International Mathematical Olympiad (IMO): Annual high school mathematics competition involving formal proof-based problems; widely regarded as one of the world’s most rigorous intellectual contests
Reinforcement Learning (RL): Training paradigm where a model learns by receiving reward signals for correct or preferred outputs; previously limited by the need for clear, verifiable rewards
Test-Time Compute Scaling: The practice of allowing a model to “think longer” at inference time to improve performance on hard problems
Hard-to-Verify Tasks: Problems where correctness cannot be determined by a simple rule or integer check (e.g., multi-page mathematical proofs), requiring new RL approaches beyond standard verifiable rewards
ARC-AGI-3: The third iteration of the Abstraction and Reasoning Corpus benchmark, redesigned as an interactive, game-based system testing adaptive reasoning and world-model building; current frontier AI scores 0%
EU AI Code of Practice: A voluntary EU framework to help companies comply with the AI Act, covering training data provenance, copyright compliance, and transparency; non-compliance reduces legal protections
EU AI Act: EU legislation regulating AI systems by risk level, including prohibitions on training with pirated materials
AGI (Artificial General Intelligence): A hypothetical AI system capable of performing any intellectual task a human can; its definition and threshold remain contested
Gemini DeepThink: Google DeepMind’s enhanced reasoning mode for Gemini, used to achieve IMO gold performance
Acqui-hire: The acquisition of a company primarily to obtain its talent rather than its products or IP
General-Purpose Reasoning Model: An LLM trained with broad RL techniques rather than task-specific methods, capable of applying reasoning across diverse domains

Summary

The central event of this episode is the announcement — later confirmed to apply to both OpenAI and Google DeepMind — that the current frontier of AI reasoning has crossed the threshold of gold-medal performance at the 2025 International Mathematical Olympiad, a benchmark milestone that leading AI safety researchers and prominent mathematicians did not expect to arrive until much later, if at all.
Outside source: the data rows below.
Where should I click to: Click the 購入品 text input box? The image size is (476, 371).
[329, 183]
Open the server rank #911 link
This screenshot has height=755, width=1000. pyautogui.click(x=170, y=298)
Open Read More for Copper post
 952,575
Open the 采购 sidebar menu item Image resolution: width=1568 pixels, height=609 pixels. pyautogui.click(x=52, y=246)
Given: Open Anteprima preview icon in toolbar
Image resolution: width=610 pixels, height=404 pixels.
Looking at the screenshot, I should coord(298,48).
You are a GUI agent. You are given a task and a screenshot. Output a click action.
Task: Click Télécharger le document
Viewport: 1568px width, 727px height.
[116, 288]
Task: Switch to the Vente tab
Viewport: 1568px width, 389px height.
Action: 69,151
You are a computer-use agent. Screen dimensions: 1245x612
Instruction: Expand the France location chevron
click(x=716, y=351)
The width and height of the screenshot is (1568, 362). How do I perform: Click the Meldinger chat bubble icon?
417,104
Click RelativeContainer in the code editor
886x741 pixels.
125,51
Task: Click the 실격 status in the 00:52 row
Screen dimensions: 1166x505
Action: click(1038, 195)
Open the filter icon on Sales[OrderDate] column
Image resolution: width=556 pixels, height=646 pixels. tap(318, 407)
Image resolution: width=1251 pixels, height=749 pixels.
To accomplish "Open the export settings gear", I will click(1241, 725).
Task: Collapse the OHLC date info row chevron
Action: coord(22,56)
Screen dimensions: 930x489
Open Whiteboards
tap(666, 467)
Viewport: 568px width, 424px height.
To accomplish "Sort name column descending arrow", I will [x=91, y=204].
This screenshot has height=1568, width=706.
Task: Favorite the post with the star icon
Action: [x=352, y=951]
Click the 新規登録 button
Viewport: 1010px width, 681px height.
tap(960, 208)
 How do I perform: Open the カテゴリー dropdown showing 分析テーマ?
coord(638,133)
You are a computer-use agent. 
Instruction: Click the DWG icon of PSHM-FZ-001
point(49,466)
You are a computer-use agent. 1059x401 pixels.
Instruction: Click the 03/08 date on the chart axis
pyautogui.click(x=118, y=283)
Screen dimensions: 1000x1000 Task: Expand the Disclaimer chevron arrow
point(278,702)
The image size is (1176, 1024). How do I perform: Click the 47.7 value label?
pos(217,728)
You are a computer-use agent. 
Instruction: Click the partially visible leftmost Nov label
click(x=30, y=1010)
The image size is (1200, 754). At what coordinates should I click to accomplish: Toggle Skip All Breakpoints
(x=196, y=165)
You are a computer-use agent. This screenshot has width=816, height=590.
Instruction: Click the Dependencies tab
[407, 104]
What makes the result significant is not merely the score but the method: a general-purpose LLM trained with novel reinforcement learning techniques that do not require easily verifiable reward signals, producing hours-long formal mathematical proofs in natural language without access to any external tools. The host situates this alongside other signals — the acceleration of benchmark saturation from grade-school math to the IMO in roughly one year, talent packages declining $300M offers at OpenAI, vague but urgent warnings from insiders about an impending “phase shift,” and Sam Altman’s framing of the result as part of OpenAI’s core push toward general intelligence — to argue that the AI field is at a genuine inflection point. Secondary stories reinforce the breadth of AI’s societal penetration: Netflix integrating Gen AI into production as an enablement tool rather than a cost-cutter, the EU and major U.S. AI labs moving toward regulatory confrontation, antitrust scrutiny emerging for mid-tier AI acquisitions, and a stark bifurcation emerging between AI startups that are scaling explosively and those quietly folding.